AIM: Copy the items from the first line through the line containing "will click(x=212, y=76).", inclusive, with the requests unchanged. Multiply every coordinate in the answers by 2.35, rounding each result to a whole number with halves rounded up.

PROVIDED RECORDS:
— begin —

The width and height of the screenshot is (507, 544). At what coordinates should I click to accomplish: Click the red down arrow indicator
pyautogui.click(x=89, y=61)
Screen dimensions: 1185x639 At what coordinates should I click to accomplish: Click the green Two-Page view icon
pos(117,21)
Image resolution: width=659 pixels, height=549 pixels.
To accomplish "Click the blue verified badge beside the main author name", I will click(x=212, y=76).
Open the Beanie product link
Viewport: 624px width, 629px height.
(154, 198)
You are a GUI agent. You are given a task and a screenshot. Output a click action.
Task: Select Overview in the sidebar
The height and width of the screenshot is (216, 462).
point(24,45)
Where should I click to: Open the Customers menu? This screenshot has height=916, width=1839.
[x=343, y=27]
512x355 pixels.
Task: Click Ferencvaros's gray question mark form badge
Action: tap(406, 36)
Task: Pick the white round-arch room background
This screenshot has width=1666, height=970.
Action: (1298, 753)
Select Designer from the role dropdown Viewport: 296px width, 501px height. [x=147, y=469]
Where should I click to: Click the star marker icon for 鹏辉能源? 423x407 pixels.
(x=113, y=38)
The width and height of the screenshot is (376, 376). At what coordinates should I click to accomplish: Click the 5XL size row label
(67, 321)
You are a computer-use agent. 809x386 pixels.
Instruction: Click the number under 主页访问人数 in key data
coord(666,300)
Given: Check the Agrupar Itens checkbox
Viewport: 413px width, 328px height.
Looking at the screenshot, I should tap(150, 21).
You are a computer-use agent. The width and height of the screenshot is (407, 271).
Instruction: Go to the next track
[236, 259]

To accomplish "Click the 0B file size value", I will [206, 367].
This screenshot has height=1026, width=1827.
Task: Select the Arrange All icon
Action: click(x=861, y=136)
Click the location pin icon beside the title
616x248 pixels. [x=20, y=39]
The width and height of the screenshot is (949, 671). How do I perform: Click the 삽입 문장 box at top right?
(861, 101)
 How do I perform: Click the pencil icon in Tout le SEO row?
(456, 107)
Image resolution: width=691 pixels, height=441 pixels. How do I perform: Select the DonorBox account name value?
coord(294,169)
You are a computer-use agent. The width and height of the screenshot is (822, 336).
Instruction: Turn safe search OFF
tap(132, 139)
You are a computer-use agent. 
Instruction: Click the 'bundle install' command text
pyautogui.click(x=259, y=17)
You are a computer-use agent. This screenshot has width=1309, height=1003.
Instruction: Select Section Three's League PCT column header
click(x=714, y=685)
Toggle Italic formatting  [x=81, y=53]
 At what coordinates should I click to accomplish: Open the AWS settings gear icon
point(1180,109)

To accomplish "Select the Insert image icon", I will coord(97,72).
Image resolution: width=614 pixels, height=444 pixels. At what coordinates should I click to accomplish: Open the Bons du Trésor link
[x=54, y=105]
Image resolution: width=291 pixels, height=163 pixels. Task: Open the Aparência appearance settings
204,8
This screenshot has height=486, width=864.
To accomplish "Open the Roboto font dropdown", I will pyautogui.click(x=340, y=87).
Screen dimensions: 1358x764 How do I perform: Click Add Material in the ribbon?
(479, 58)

— end —

SOLUTION TO THIS EXERCISE:
The width and height of the screenshot is (507, 544). At what coordinates should I click to accomplish: Click the red down arrow indicator
pyautogui.click(x=209, y=143)
Screen dimensions: 1185x639 At what coordinates should I click to accomplish: Click the green Two-Page view icon
pos(275,49)
Image resolution: width=659 pixels, height=549 pixels.
To accomplish "Click the blue verified badge beside the main author name", I will click(x=498, y=179).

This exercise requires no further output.